O critério geral utilizado para registro da receita orçamentária é o do ingresso de disponibilidades. Quando uma parte das receitas se referir a recursos que o ente tenha a competência de arrecadar, mas que pertencem a outro ente, de acordo com a legislação vigente (transferências constitucionais ou legais), o procedimento padrão a ser adotado é:
- A)estorno de receita;
Errada, porque estorno é correção de lançamento indevido, e não o tratamento padrão para valores arrecadados por um ente, mas pertencentes a outro.
- B)registro de despesa;
Errada, porque não se trata de reconhecer despesa; o problema é de classificação e ajuste da receita arrecadada.
- C)retificação de receita;
Errada, porque retificação de receita é correção de informação, mas aqui o procedimento contábil-orçamentário adequado é deduzir a parcela que não pertence ao ente.
- D)transposição de receitas;
Errada, porque transposição de receitas não é o mecanismo usado na classificação dessas transferências constitucionais ou legais.
- E)dedução de receita orçamentária.
Certa, porque a parcela arrecadada que pertence a outro ente deve ser excluída da receita do ente arrecadador por dedução de receita orçamentária.
Gabarito: E
Na receita orçamentária, o critério geral é o ingresso de disponibilidades no caixa do ente: entrou recurso, em regra, há registro como receita.

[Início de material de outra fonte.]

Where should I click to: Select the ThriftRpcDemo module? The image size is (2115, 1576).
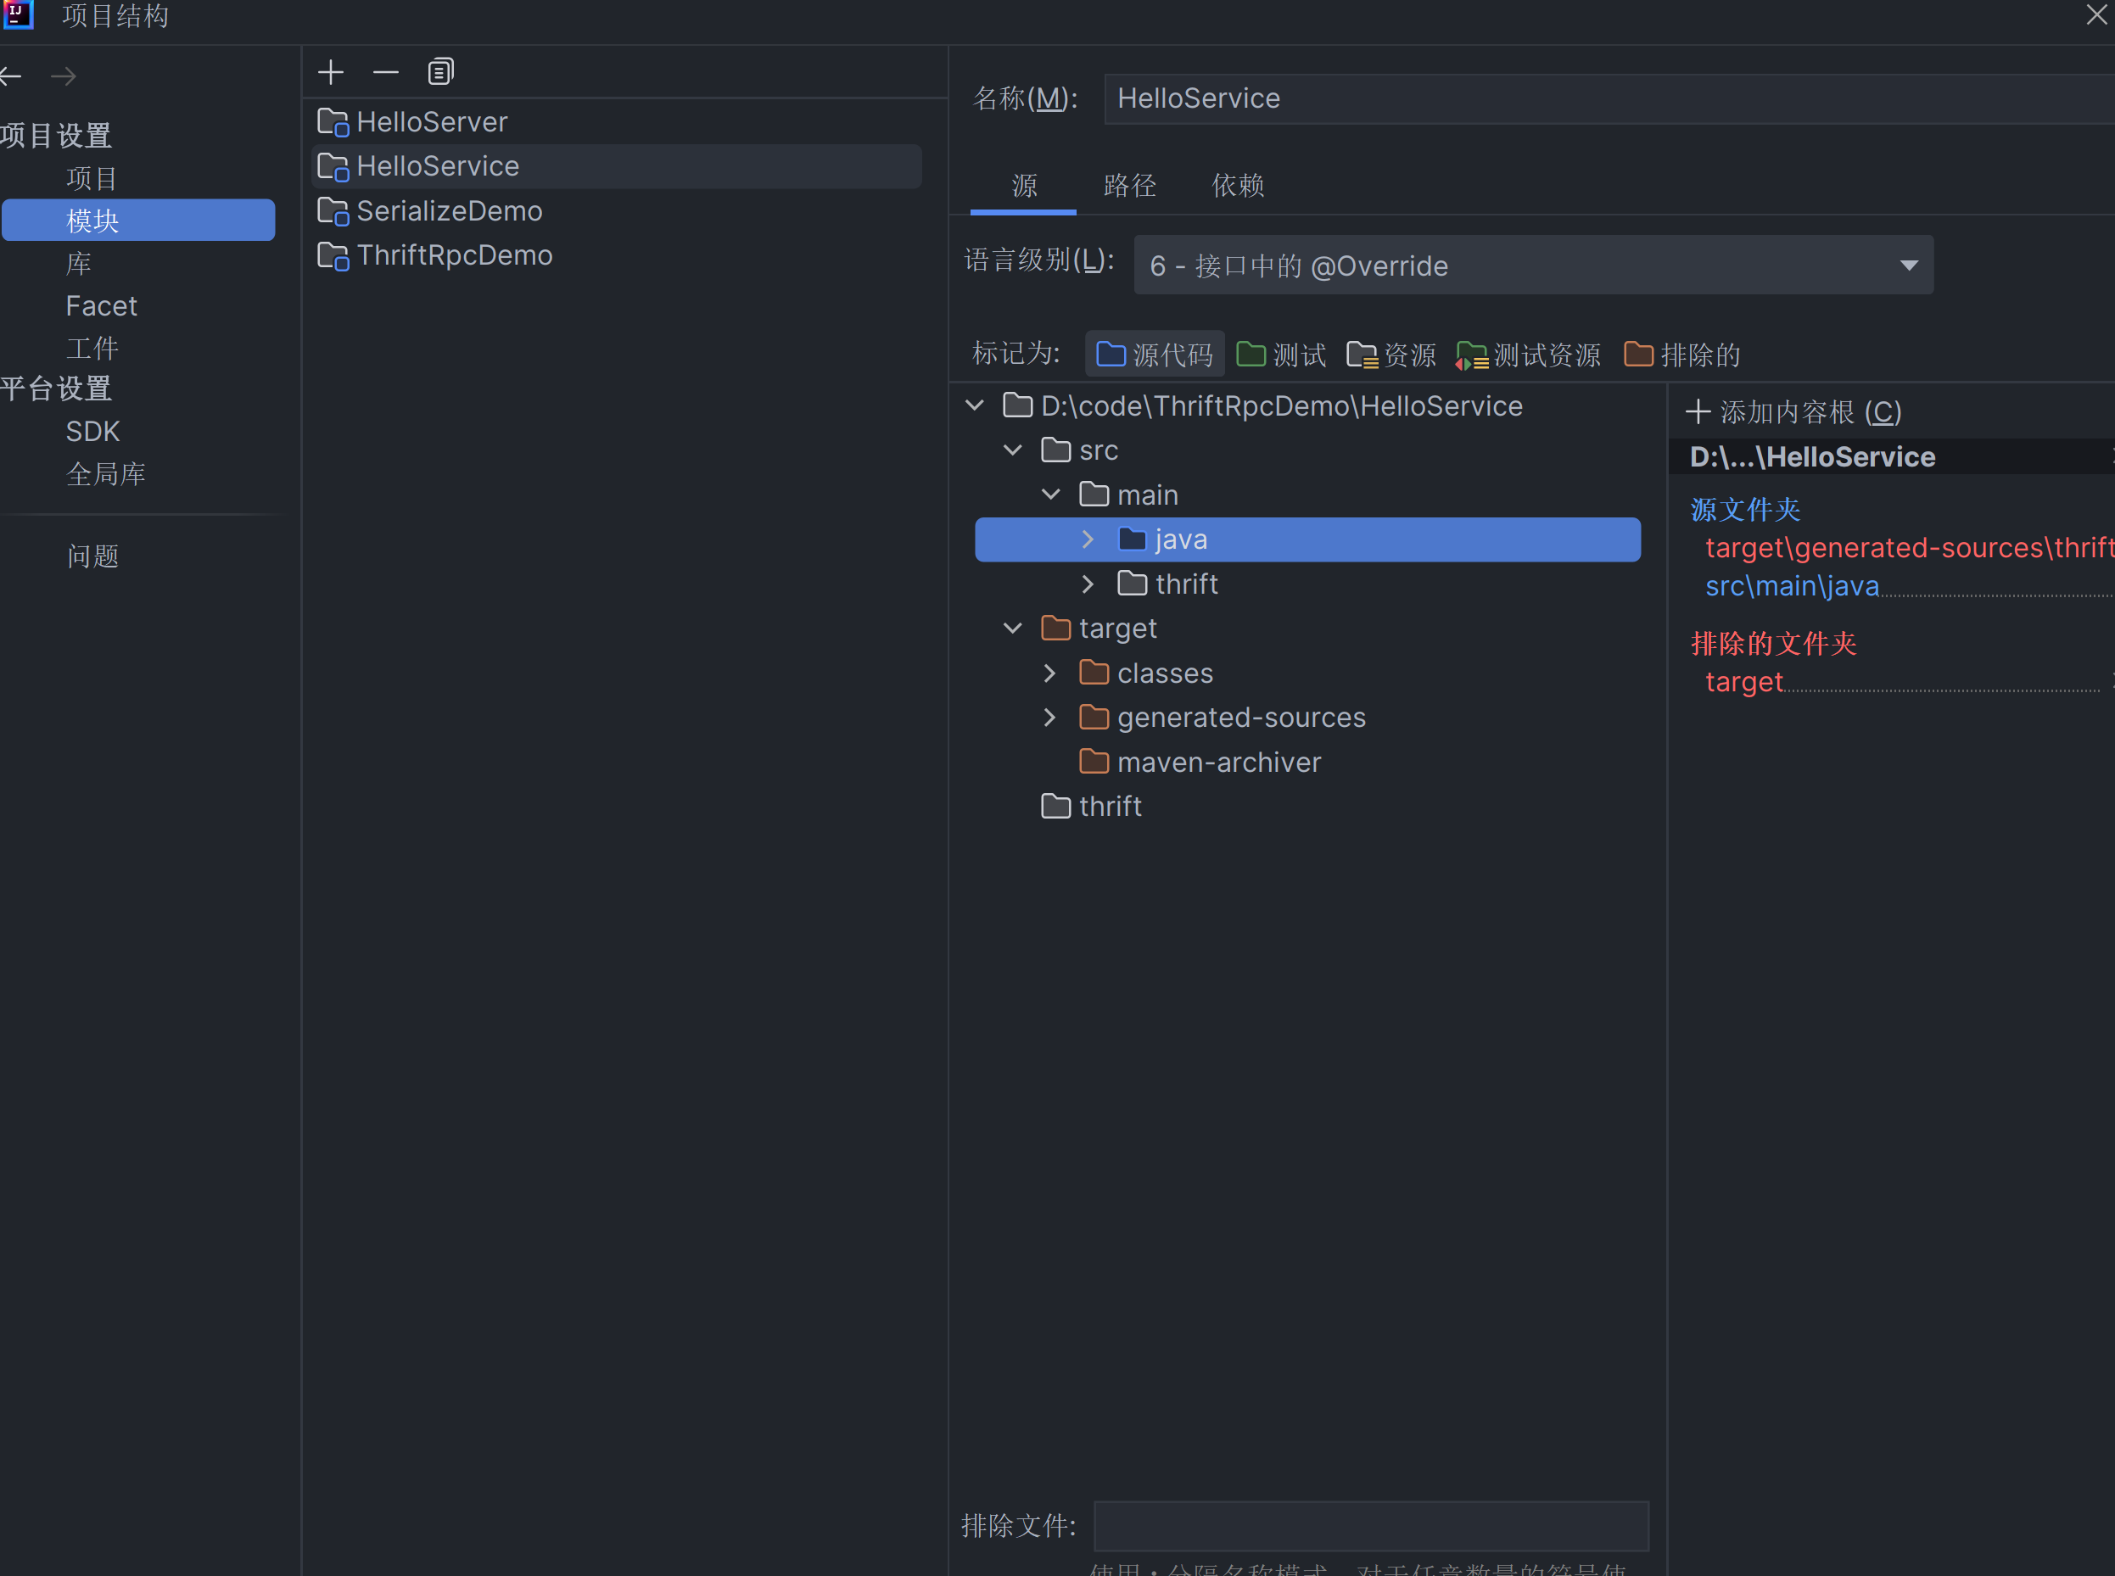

Só que nem toda entrada pode ser tratada como receita do ente que arrecadou. Quando o dinheiro foi arrecadado por um ente, mas pertence, por lei ou pela Constituição, a outro - como acontece nas transferências constitucionais e legais -, não faz sentido inflar a receita de quem apenas arrecadou por conta alheia. Nessas situações, o procedimento correto é fazer a dedução de receita orçamentária. A lógica é simples: registra-se a arrecadação e, em seguida, abate-se a parcela que não pertence ao ente, evidenciando apenas o valor que realmente integra sua receita. Isso evita dupla contagem e deixa a execução mais fiel à realidade fiscal. Esse tratamento aparece na sistemática da receita pública adotada pela STN, no Manual de Contabilidade Aplicada ao Setor Público (MCASP) e nas classificações orçamentárias aplicáveis às transferências constitucionais e legais. Em provas, a banca gosta de testar justamente essa diferença entre "arrecadou" e "é dono do recurso". Nem tudo que entra no caixa vira receita líquida do ente, e a conta precisa fechar sem maquiagem. Por isso, o gabarito é a letra E: quando a receita pertence a outro ente, o padrão é deduzir essa parcela da receita orçamentária do ente arrecadador.